The goal for this project is to develop an NLP sentence continuation model that will enable an eventual interactive story development experience for children, in order to make the activity more accessible while reducing the burden on childcare providers. This system takes in the last few sentences of a story as an input, and generates the next sentence while staying on topic.
View Final Presentation Slides
- data_processing.ipynb: The data processing Jupyter notebook
- model_finetuning.ipynb: Jupyter notebook used to train OPT and T5
- inferencing.ipynb: Jupyter notebook used for initial inference of model outputs
- Auto-Evaluation.ipynb: Jupyter notebook used to perform auto-evaluation
- bert2bert_train_eval.ipynb: Jupyter notebook used to train and evlauate Bert2Bert (B2B)

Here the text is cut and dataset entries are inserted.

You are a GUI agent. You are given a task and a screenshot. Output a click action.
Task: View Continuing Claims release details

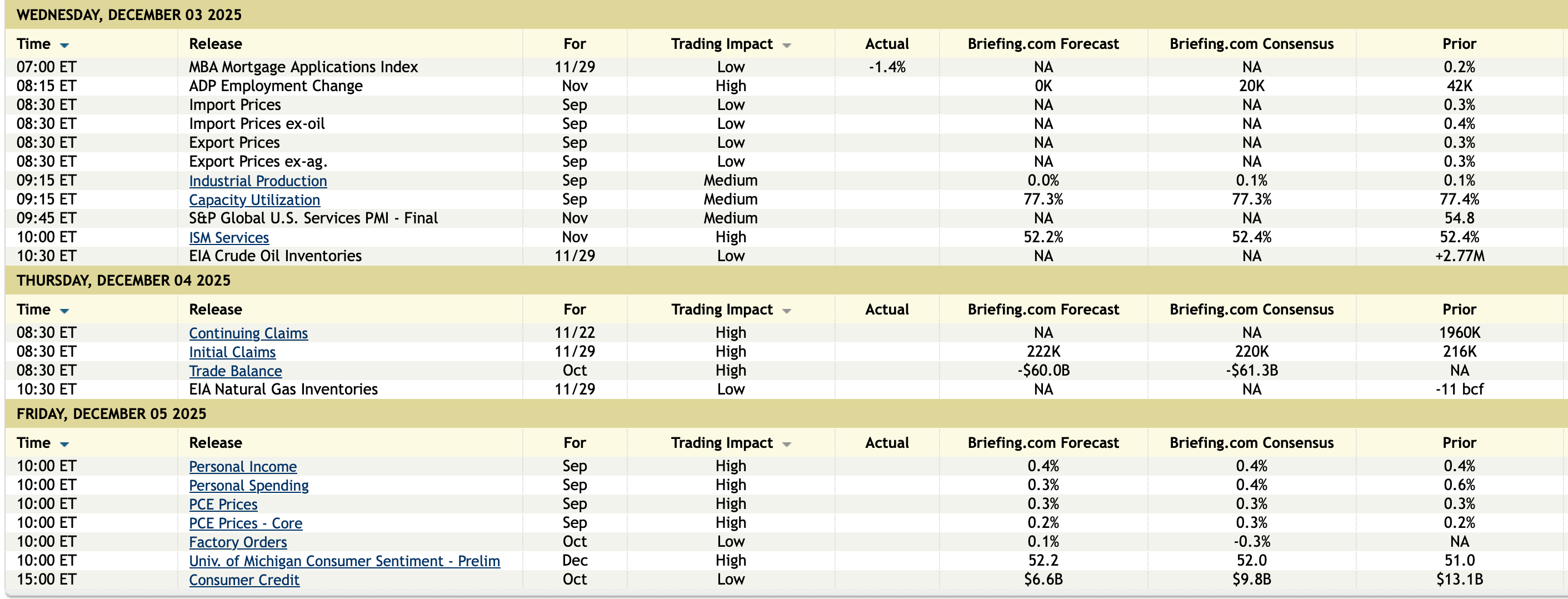coord(248,333)
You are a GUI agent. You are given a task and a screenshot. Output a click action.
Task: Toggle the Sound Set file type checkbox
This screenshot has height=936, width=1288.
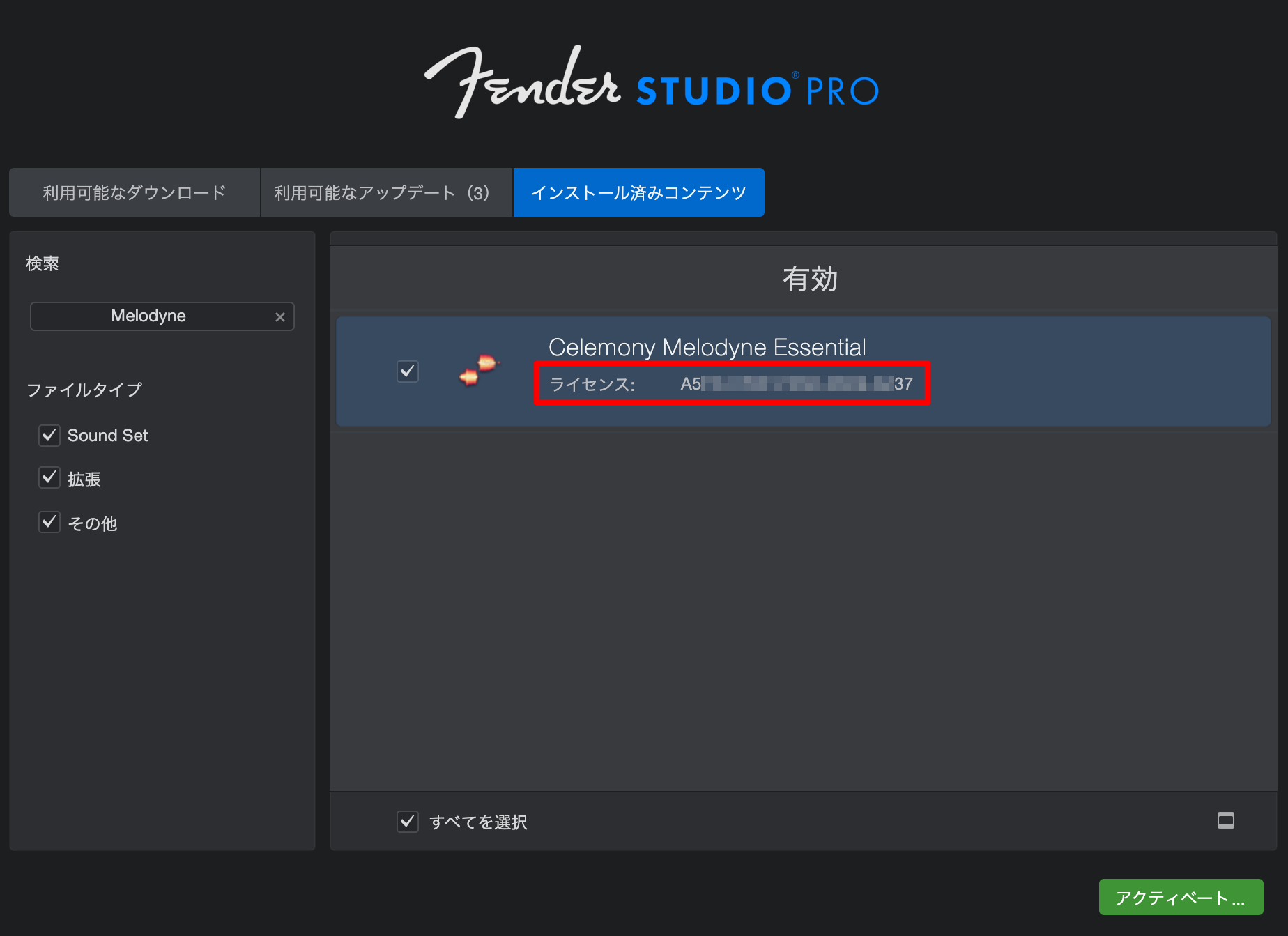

- annotation.ipynb: Jupyter notebook used to perform manual annotation
- common.py: Setup and configurations imported by other notebooks in this folder
- Raw data file for the Children Stories Text Corpus
- The processed S1, S2 and S3 datasets (inside a 7zip given its large size)
- final_scores.csv: csv of summary of scores for all models
- Csv's of auto-evaluation results for each fine-tuned model
- prompts_for_manual_evaluation: List of 30 prompts used for manual evaluation process
- manual_eval_generated_output.csv: Generated output for all models for the list of 30 prompts. Five sequences generated for each prompt/model combination.
- manual_eval_generated_output_with_bib.csv: Annotated version of the csv above, with flags indicating which returned sequence the model chose as best, and which returned sequence the annotator chose as best.
- Csv's of the resulting annotations made by each annotator, scoring the returned sequences on the five chosen metrics: Relevance, Readability, Grammar, Non-Redundancy, and Kid-Friendly Language.